Asbestos, and many other stone types, including agate, are fibrous in nature. Fiber is one of the major ways matter coalesces, Grows, within the universal life form at this milieu.

     Fastening, a science unto itself, was born of the versatility gained once real cordage was developed. Up until 1937 AD one of the most preferred woven cordage's was made of the hemp fiber, manila rope, in one form or another.   Hemp fiber was also used for a very common material called canvas. The word Canvas is directly derived from the word Cannabis. I've seen some newer dictionaries that don't illustrate this, but most of the dictionaries before the 80's, if they are comprehensive at all, will show the derivation, and my favorite dictionary, a humongous tome from some 1902 school library, says this: Canvas n. [OE. canvas, canevas, F. canevas, LL canabacius hempen cloth, canvas, L cannabis hemp....a strong cloth made of hemp...used for tents sails etc... Thats not a complete ver batim rendition but very near.

     The plain fact is that hemp was not just a fiber within Humankinds repertoire, but a PREFERRED Fiber. So much so that many times export of a particularly valuable hemp strain was violently discouraged. When Thomas Jefferson smuggled hemp seeds out of Manchuria, it was a killing offense had he been discovered. He of course owned a farm in America, and propogated hemp energetically there, as did almost all other farmers of that time and general locale, because growing hemp in Early America was quite the accepted thing to do. It was THE major source of fiber from which to fashion cordage and sails, and at that time, as with all times preceding it, the quality of a nations Navy was what its ranking in superiority was based upon. Hemp, through the navys of the world, literally ran the world.

     Many wars were fought over Hemp accessibility, and when put alongside all the other wars of our history, they together create a banal little cartoon about misappropriation at all costs. Kind of sleazy. I guess and whatever. Be all that as it may. War REALLY got going after hemp was outlawed, so that finer technology in the form of petroleum plastics could be pumped out by the boatload.

     Have we gotten better since hemp was outlawed? No, we have gotten even worse. We have allowed ourselves to fill up the world, and our trash to fill up the world, and our trash will be around looooooong after we are dust in the wind again.
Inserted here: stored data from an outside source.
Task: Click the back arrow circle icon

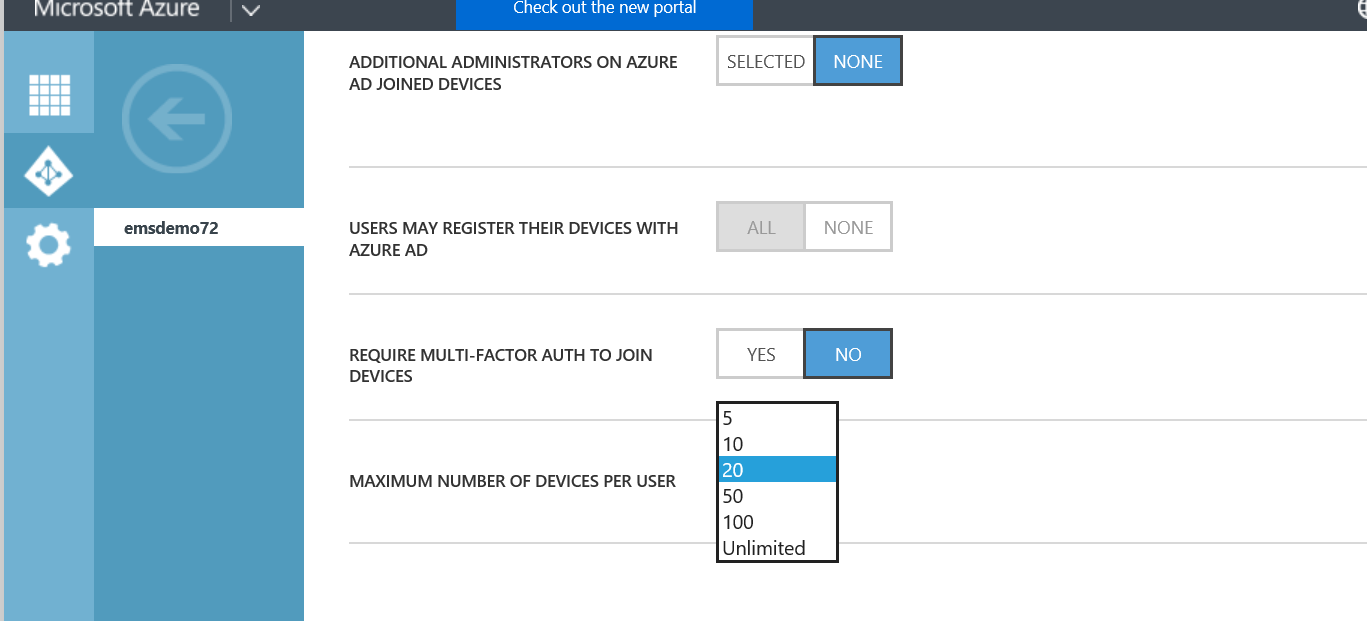Action: point(177,120)
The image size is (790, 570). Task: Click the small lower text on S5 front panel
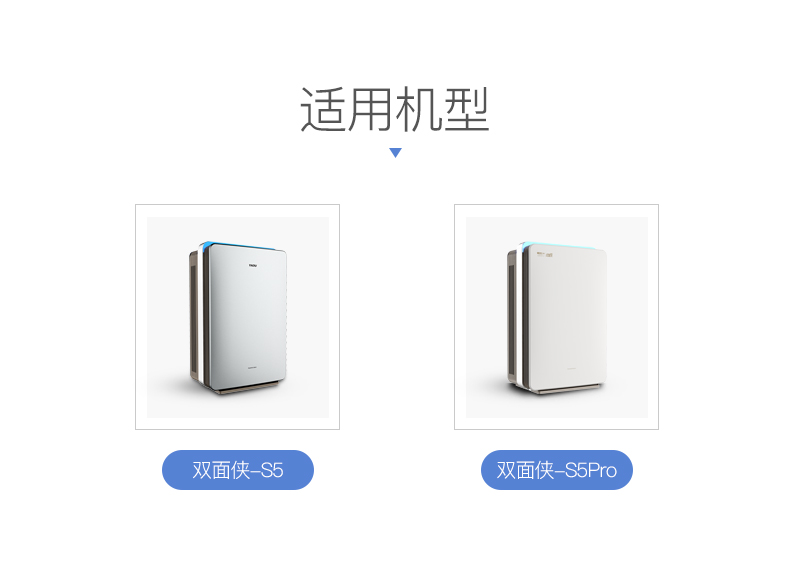pyautogui.click(x=252, y=367)
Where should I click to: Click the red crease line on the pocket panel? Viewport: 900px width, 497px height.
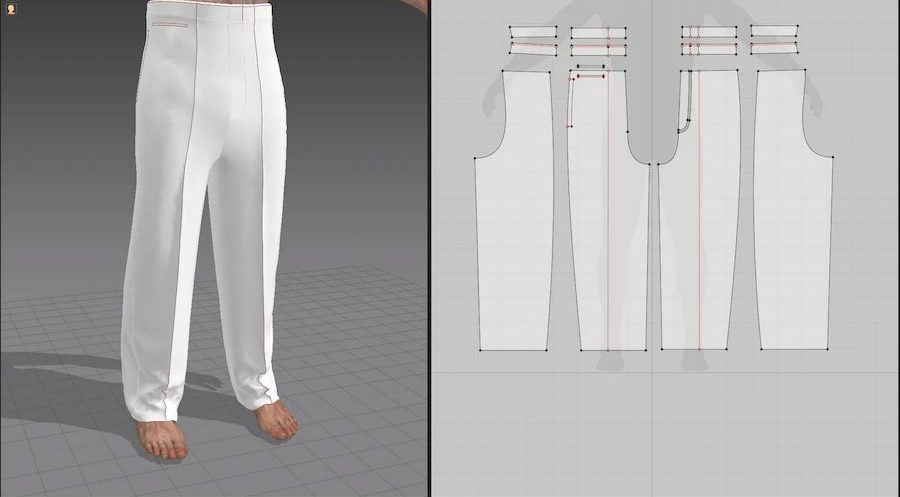point(608,250)
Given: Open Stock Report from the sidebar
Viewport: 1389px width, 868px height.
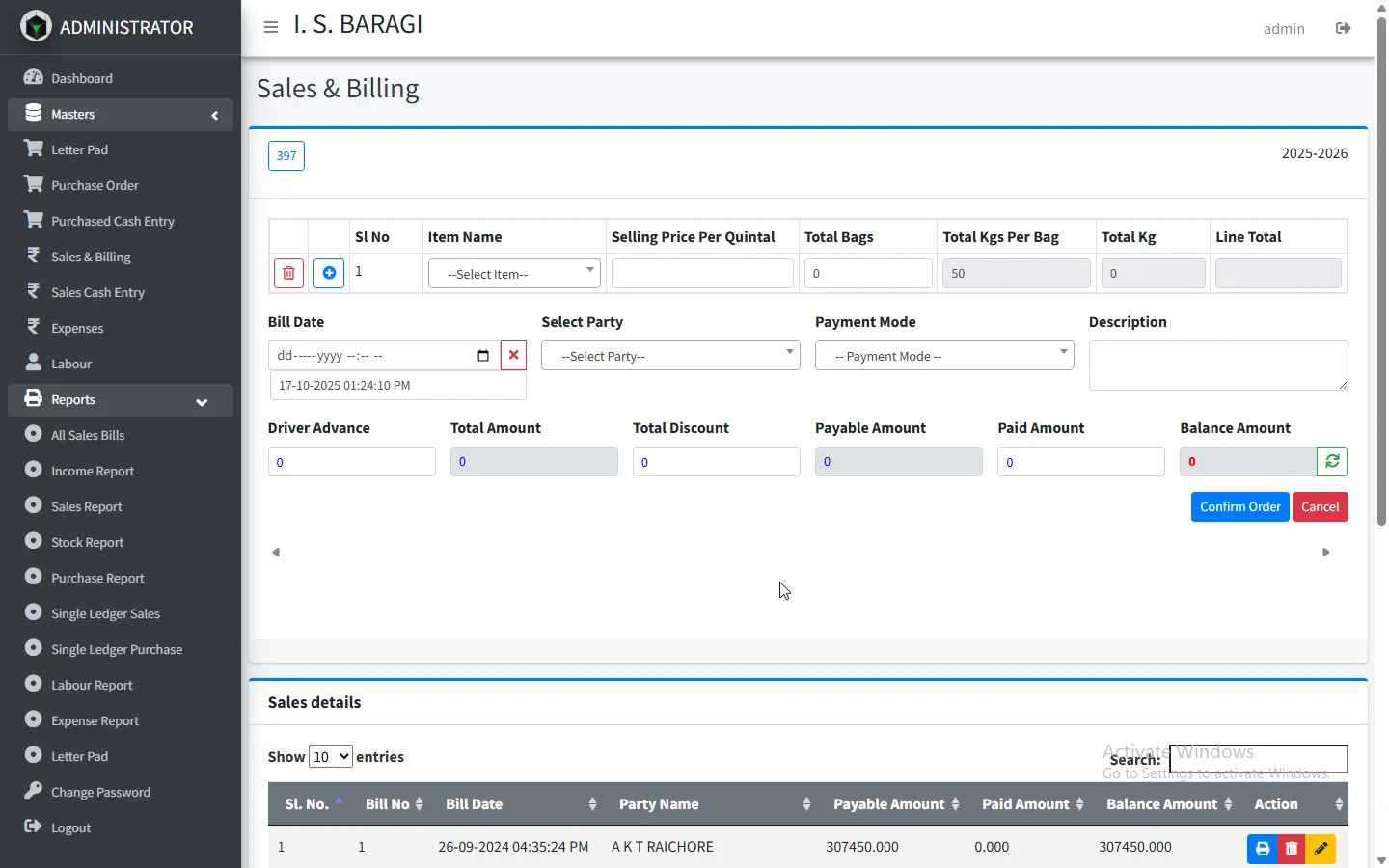Looking at the screenshot, I should (87, 543).
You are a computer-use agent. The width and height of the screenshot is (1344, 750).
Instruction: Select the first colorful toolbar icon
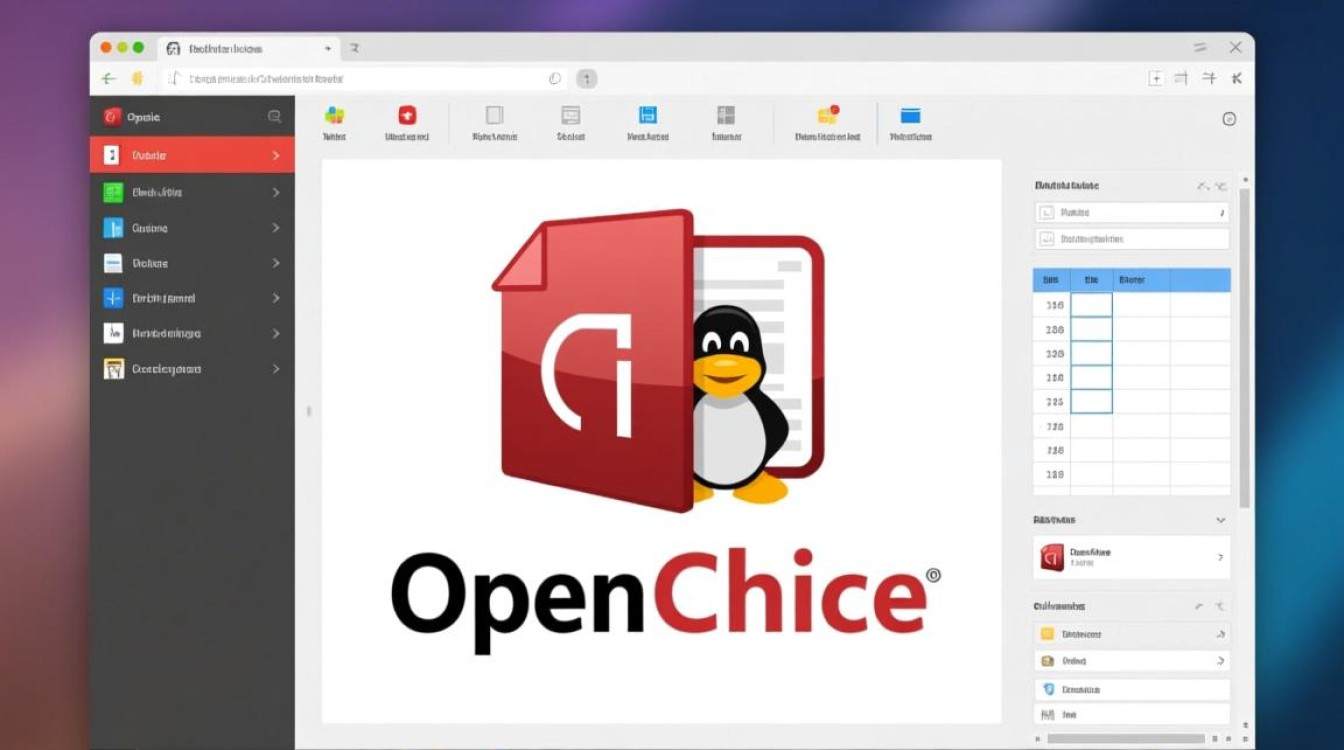(335, 116)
Hah! The very presence of our nondegradable trash could become directly responsible for us becoming dust in the wind again. Hows that for banal? Get so far and die of the rat syndrome. Not very funny, but something must be laughing somewhere.
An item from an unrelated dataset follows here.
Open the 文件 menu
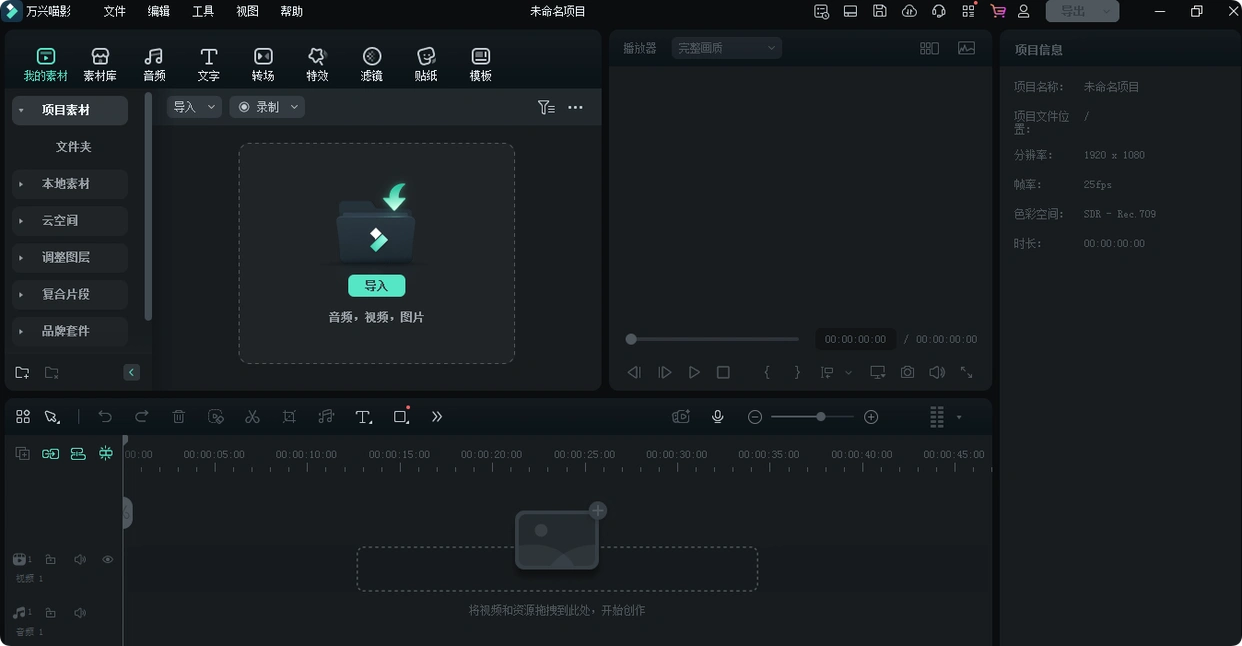The height and width of the screenshot is (646, 1242). tap(115, 11)
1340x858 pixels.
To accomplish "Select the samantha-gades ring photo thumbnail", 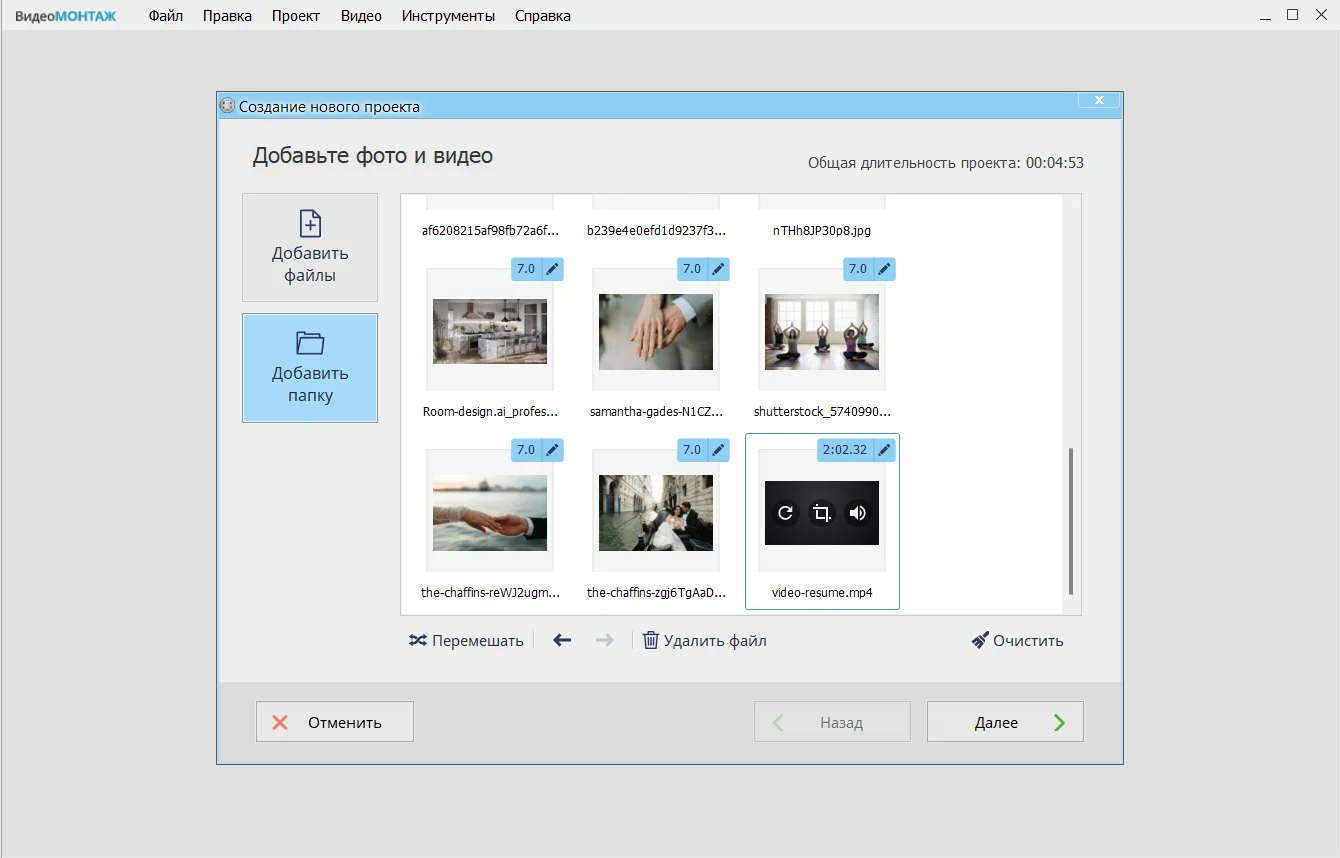I will click(x=656, y=332).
      There are times where its not very comfortable being able to sense the humorous aspect of this many times slapstick universe.  

     Simplified completely though, The Human Race is Life The Builders latest attempt at shining through the darkness. A high order within chaos, a rendering of energized chemicals and rarefied matter:  I don't guess its called Hum-ous for nothing.  Its mud.

    Twice the Earths mud got splattered and exploded by roving asteroids so badly that the entire planet was inundated with it in one form or another, and most of Life The Builder died. Each time though the force that is here, Life The Builder, of which humans are only a small but humongously egotistical part, shouted back at fate, at the universe. Starting over, almost from scratch each time, Life grew and thrived again. AND IT USED WHAT HAD BEEN LEARNED IN THE PAST.

     And he we are. By no means the end, another means if we are lucky, and lets hope not too mean a means, or we'll be out of here too. Life The Builder learns, and will have its way. As long as the sun shines.

     Had we not gotten so enamored of the new lands of North America which sparked a renaissance of greed down to the lowest levels of european society, thus enamored likewise and sequentially by the seemingly infinite opportunity in petroleum, we would by now have some pretty cool steam engines, hi tech, and our trash would be compost not poison. We have fouled our nest mightily, and could very well pay with our lives. But not an end, bet on that. Just another means to NO END.